The burial goes on for a while until the only people left in the graveyard are the mother, and a woman who resembles her a bit who I'm guessing is her sister or someone like that. She held on to her so tight, head shaking and tears steadily streaming. When we finally make our way over she's in too much distress to notice our presence at first but once the other woman looks up at us the mother soon follows her stare.
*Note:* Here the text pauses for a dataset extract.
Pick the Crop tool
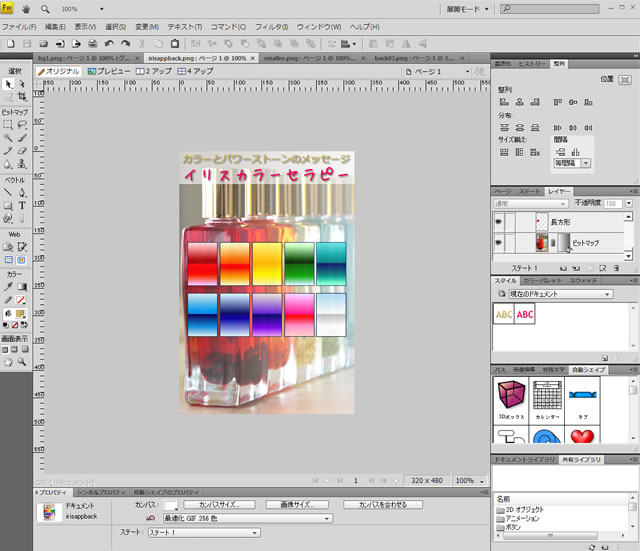This screenshot has width=640, height=551. (x=21, y=98)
My father is the first to speak. "Our condolences," he reaches out to the woman extending a hand, she stares at him for a moment, her eyes bouncing between his face and his hand. She accepts his hand after a while. Maurice places down a bouquet of red freedom roses on the black casket beside us. I hand the woman an envelope and a brown paper bag which she takes cautiously. She and her sister exchange glances.

"Who are you?" she asks.

My father just sends her a small smile, tilting her black hat at the woman before turning around and making his way back to the car where the driver waited for us. Maurice and I follow behind him. I can hear the woman opening up the bag behind us followed by a loud shriek. I peek behind me to see the woman had fallen to the ground, hands full with the stacks of cash in the bag I handed her — $150k to be exact. It only seemed to make her cry more.

••••

Later into the night, we found ourselves at the warehouse. The second we walked in I could hear the sounds of punches and kicks being thrown echoing off the walls and ceiling of the place. We get closer to the scene and see my men still interrogating that man we kept alive after he and his friends stole our cargo. It's been a few days since the incident and he still hasn't said a thing despite the constant beatings. He's tied up in a chair, legs, and hands bound by wires tied so tight they cut into his skin. He's a bloody mess. His face was so blackened and blue I could barely recognize him anymore and yet he still hasn't talked.